If location advertising is done badly it wastes advertisers’ money because their ads are not sent to the right location. The industry is trying to address this issue and while location-targeting verification does filter out bad location data, it can remove as much as 85%. Using data mining, data analysis and data extraction techniques come as standard across the location advertising industry and established data companies like BlisMedia has been doing this for years. Each provider has different technologies to tackle this issue, but the whole industry is in agreement that there is a lot of bad data about.
Even good location data needs filtering to ensure it is “brand safe” for an advertiser. Location data provided by certain dating apps, for example, might have accurate Lat Long GPS coordinates but it may not be an appropriate ad placement for an advertiser and could lead to negative brand association. If a location provider has built the right proprietary tools to understand where the lat long data is coming from, it can remove the wrong impressions for brands.
Again, this kind of filtering should be standard across the industry. Less than 5% of the data coming from publishers can be verified as ‘good data’ and matched to customer’s campaigns, according to data provider BlisMedia.
But with all this filtering removing location data, how do you build audience scale for an advertiser? Lat long does provide good proximity but it doesn’t provide real scale. If a location-specific ad is to generate successful engagement, a brand needs a bigger audience. “This is where BlisMedia can bring something else to the table,” says Paul Thompson, MD, EMEA.

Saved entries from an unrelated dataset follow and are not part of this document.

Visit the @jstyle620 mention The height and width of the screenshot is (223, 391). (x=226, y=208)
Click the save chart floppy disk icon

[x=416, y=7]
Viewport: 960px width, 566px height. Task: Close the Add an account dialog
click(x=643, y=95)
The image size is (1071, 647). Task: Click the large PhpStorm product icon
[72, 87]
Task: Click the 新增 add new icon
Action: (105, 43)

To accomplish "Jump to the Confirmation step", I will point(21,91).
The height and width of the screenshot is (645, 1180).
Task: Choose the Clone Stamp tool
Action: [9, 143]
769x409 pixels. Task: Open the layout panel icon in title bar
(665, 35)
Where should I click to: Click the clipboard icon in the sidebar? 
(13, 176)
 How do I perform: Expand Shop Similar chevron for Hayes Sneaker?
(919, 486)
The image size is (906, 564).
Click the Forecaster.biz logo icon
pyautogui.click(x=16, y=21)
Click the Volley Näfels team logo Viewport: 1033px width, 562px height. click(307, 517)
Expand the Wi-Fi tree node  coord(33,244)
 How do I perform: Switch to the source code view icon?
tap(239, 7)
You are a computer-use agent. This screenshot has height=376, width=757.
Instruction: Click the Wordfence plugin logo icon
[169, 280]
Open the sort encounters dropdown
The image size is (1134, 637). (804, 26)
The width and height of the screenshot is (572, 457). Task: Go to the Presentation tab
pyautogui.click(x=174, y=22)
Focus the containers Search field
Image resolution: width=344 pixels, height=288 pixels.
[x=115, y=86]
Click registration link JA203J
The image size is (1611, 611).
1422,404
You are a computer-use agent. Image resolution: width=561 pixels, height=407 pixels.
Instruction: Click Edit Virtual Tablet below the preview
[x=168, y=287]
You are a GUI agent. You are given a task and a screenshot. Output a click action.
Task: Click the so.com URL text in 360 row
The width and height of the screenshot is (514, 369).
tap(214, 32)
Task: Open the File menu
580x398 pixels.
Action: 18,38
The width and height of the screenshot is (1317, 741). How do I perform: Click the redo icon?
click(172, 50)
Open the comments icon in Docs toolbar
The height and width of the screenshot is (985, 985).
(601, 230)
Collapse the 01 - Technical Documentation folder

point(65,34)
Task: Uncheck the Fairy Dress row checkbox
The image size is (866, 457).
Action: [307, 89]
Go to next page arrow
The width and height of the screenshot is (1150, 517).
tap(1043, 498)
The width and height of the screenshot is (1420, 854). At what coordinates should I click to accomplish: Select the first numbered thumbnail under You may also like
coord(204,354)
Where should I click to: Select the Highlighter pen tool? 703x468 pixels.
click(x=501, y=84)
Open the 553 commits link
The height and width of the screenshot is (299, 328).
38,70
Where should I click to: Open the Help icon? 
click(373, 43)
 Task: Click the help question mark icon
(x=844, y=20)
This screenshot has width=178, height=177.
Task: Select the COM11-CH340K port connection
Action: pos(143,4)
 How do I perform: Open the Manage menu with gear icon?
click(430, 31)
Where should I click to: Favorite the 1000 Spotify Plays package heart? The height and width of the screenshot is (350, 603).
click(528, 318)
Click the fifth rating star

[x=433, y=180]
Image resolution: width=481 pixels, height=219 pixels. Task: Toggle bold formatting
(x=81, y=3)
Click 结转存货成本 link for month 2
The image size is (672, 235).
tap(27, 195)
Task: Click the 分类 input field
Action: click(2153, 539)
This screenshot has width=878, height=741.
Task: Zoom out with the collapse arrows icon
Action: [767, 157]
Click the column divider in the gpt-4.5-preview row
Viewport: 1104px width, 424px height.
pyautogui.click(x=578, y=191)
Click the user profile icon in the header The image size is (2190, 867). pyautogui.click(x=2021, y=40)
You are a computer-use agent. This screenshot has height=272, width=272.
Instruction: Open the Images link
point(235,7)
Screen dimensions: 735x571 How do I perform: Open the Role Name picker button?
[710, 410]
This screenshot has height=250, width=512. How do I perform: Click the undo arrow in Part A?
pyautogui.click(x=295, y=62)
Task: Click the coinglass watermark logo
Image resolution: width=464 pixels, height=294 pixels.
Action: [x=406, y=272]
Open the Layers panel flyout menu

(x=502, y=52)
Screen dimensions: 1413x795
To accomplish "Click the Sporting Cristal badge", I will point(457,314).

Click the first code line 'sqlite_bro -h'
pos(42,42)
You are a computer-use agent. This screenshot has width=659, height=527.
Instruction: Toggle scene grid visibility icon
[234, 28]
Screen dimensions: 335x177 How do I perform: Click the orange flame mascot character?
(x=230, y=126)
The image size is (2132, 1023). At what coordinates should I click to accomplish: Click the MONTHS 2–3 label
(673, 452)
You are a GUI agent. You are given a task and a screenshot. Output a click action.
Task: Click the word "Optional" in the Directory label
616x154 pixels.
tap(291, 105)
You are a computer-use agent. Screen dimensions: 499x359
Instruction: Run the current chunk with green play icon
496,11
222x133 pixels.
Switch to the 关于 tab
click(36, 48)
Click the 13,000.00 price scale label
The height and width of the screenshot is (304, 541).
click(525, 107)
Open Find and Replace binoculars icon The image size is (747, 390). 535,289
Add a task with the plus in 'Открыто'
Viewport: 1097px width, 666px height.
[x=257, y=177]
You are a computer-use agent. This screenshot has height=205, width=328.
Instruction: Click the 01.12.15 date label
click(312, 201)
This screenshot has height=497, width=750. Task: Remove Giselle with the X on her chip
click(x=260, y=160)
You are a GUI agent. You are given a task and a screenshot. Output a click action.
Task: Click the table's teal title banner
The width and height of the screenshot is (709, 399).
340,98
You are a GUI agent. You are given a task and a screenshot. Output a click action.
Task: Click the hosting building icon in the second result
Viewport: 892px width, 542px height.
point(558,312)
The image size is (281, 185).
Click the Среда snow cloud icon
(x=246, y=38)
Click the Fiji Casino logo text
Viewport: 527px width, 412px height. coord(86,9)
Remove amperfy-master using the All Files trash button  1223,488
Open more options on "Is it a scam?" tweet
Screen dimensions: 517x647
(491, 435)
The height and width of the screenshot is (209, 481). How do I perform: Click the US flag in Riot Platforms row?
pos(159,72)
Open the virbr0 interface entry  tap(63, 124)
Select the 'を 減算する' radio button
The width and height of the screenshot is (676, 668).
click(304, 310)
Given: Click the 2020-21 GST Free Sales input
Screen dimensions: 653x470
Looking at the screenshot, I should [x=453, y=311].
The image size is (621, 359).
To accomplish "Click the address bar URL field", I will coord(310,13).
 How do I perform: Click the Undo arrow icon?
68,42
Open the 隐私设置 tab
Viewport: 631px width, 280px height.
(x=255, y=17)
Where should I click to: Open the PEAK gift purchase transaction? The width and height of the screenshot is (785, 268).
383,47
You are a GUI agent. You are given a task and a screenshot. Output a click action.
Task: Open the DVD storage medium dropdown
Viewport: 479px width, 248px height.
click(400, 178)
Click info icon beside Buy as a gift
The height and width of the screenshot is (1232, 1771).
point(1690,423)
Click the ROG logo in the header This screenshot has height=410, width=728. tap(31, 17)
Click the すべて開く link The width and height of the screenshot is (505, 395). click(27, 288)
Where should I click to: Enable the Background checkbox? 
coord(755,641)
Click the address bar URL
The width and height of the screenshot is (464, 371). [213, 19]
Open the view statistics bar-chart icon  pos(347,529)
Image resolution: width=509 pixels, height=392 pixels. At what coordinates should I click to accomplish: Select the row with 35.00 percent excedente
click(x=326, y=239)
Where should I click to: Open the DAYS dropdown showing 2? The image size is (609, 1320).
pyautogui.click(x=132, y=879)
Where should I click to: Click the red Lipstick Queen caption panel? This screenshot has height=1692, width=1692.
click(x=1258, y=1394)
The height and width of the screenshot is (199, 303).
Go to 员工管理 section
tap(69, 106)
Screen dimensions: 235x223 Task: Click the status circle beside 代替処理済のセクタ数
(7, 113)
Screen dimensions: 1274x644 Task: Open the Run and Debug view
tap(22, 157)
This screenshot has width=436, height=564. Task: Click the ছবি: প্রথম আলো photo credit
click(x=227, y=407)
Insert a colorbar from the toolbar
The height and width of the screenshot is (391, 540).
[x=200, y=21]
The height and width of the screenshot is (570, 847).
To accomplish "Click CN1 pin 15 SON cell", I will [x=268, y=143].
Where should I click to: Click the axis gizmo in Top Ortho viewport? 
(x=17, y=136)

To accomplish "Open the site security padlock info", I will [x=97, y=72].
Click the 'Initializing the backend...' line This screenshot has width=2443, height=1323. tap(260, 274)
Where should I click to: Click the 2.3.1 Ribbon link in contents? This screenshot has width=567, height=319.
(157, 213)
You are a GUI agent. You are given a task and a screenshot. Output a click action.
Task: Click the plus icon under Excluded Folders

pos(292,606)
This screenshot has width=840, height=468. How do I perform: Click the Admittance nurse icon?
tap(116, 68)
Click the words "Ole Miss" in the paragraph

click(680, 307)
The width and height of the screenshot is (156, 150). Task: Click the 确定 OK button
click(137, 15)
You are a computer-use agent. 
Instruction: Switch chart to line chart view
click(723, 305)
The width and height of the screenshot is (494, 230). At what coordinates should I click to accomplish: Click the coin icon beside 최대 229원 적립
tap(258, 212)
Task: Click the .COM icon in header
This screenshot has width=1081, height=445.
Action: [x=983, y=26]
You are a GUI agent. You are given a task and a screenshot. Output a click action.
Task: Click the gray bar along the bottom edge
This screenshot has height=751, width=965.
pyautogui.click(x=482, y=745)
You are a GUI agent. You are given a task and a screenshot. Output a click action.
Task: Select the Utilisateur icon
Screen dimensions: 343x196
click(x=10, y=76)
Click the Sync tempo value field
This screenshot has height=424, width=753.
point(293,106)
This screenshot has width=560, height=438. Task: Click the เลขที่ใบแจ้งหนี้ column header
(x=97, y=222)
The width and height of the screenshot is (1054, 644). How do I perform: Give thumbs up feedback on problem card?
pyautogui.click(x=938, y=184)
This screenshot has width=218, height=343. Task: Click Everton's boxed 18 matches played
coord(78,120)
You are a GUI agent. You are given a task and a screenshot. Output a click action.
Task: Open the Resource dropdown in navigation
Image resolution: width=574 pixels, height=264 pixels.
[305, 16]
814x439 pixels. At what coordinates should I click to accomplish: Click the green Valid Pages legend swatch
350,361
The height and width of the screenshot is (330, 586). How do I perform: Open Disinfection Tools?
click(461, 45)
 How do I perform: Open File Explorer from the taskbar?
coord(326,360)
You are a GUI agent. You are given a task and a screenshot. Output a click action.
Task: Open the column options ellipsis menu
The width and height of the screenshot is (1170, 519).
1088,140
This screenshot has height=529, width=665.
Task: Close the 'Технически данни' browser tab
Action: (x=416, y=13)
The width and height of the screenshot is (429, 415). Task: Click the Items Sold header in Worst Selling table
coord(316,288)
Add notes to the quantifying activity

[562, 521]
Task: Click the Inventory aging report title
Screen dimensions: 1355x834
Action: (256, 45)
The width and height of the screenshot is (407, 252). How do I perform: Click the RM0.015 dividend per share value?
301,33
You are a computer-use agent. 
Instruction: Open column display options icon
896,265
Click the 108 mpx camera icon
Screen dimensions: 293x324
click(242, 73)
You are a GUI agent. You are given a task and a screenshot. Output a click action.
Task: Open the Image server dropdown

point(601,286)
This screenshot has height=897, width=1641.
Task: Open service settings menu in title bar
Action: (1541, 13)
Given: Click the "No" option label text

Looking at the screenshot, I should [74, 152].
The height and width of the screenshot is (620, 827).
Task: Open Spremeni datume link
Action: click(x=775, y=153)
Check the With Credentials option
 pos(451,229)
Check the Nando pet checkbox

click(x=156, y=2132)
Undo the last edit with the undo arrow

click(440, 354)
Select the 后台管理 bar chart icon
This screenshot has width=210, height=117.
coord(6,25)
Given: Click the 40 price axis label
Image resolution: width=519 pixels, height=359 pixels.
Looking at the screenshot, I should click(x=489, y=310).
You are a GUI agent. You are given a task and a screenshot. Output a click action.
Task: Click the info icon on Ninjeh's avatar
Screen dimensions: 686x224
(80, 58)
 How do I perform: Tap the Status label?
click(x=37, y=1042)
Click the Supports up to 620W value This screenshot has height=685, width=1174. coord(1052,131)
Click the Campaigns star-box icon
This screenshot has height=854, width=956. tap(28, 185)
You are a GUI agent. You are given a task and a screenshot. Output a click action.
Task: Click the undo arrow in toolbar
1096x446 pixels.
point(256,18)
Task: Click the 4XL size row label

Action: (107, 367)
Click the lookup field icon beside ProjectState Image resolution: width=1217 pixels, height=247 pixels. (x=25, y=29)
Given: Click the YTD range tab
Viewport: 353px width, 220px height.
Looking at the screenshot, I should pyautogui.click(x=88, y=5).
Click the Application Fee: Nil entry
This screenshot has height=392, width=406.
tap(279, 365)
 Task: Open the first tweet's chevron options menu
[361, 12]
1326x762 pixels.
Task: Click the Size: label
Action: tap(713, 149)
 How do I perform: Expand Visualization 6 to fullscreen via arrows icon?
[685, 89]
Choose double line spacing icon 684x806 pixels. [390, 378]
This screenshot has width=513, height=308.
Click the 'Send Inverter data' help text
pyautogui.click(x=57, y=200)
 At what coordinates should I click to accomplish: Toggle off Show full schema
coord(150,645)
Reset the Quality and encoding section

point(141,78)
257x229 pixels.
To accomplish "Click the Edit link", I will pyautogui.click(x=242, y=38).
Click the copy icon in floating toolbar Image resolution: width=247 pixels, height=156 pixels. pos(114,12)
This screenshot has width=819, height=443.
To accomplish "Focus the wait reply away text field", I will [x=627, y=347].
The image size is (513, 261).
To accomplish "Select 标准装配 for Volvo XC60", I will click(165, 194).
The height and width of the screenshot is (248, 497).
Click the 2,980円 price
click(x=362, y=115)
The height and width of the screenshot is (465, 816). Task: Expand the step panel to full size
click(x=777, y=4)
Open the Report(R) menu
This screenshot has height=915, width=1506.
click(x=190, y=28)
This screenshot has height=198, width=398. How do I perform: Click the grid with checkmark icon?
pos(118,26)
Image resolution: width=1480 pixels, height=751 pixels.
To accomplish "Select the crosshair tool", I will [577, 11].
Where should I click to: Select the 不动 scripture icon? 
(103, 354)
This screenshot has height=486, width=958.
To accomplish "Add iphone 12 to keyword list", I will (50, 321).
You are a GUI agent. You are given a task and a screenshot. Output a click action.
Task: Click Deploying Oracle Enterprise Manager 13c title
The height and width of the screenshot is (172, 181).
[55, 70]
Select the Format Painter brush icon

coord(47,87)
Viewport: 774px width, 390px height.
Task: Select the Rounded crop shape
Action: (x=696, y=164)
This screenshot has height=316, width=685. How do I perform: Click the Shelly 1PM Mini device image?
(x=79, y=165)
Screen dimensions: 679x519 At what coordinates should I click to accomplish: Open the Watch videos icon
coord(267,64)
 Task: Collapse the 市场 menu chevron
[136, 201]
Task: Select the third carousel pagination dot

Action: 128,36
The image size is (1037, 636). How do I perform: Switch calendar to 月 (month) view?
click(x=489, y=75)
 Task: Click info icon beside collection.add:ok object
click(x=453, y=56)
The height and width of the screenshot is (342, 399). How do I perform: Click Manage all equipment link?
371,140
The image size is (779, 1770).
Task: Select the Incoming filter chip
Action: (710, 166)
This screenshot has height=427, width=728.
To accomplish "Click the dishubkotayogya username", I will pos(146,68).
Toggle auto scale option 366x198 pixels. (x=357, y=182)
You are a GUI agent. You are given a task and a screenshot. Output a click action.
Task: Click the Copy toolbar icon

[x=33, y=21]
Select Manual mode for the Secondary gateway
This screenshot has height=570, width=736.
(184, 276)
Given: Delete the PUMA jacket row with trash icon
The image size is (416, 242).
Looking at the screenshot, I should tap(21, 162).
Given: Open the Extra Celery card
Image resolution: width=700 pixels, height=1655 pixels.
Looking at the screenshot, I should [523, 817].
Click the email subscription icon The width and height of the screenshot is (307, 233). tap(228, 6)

“We have the ability to build audience scale in location-targeting by understanding the relationship between an IP addresses a specific buildings where there are all kinds of devices connected – mobiles, tablets and laptops. Our platform constantly matches IP addresses to locations globally at a rate of 3m per day. We refresh this data every 24 hours to ensure its accuracy and context. This is on top of the 330,000 global points of interest built into the Blis database,” adds Thompson.
Another way BlisMedia builds audience scale is through its data partnerships with the leading public WiFi ISPs O2 and Sky, covering more than 40,000 hotspots in UK high street retailers. “By overlaying this 2nd party location data to campaigns Blis can again add significant audience scale for an advertiser that would not have been there by only relying on lat long data. More screens, more accurate location data, bigger audience.”
There is bad location data everywhere and it’s available to everyone. Filtering it out solves this problem but without adding other content, demographic and 3rd party data, advertisers will always be faced with reducing scale.